Despite some lack of familiarity, the U.S. team strung together a few good attacking chances early on. Following a ninth minute throw-in on the left, midfielder Marky Delgado switched the field to send Tim Weah into space down the right. The 18-year-old ran at Nilson Loyola and centered for Kellyn Acosta, whose left-footed hit breezed wide of the right post.
Then on the quarter-hour mark, a quick counter attack almost came good for the MNT. Acosta played forward for Sargent on the left, with the rising striker playing a clever backheel into the path of Amon. The speedy winger cut inside but over-hit the final pass as Weah sped down the right flank.
Carrying large swaths of possession through the rest of the half, Peru was able to connect passes in and around the area, but a stingy effort from the U.S. midfield and back line ensured none of La Blanquirroja’s four first-half shots were on target.
In fact, the visitors’ most threatening attack wasn’t a shot at all.

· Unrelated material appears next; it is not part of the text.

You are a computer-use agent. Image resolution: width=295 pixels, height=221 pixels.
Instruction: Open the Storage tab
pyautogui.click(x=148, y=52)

In the 38th minute, Andy Polo fed Paolo Hurtado down the right. The winger swung in a dangerous cross to the near post, but Guzan alertly read it, cutting out the danger at the six as Raul Ruidiaz lurked in behind.
The U.S. sprung the attack on the other side of halftime. Just two minutes in, Amon pumped a ball over the back line to put Sargent into space. The striker gained entry into the box, and cut back to juke a Peru defender before centering for Weah, but his one-time effort curved wide of the right post.
With a bit of confidence after that play, Sargent put his name on the scoresheet two minutes later. Following a foul committed against Amon on the right, Acosta delivered a pinpoint low ball for Sargent at the top of the area, with the young striker hitting a one-time effort that came off of both Christian Ramos and Renato Tapia before hitting the back of the net.
A number of substitutions were made to aid Peru’s attack, but their first shot on goal didn’t come until the 70th minute, when Johan Madrid centered the ball for Yoshimar Yotun, but the Orlando City SC midfielder’s long-distance hit was easily held by Guzan.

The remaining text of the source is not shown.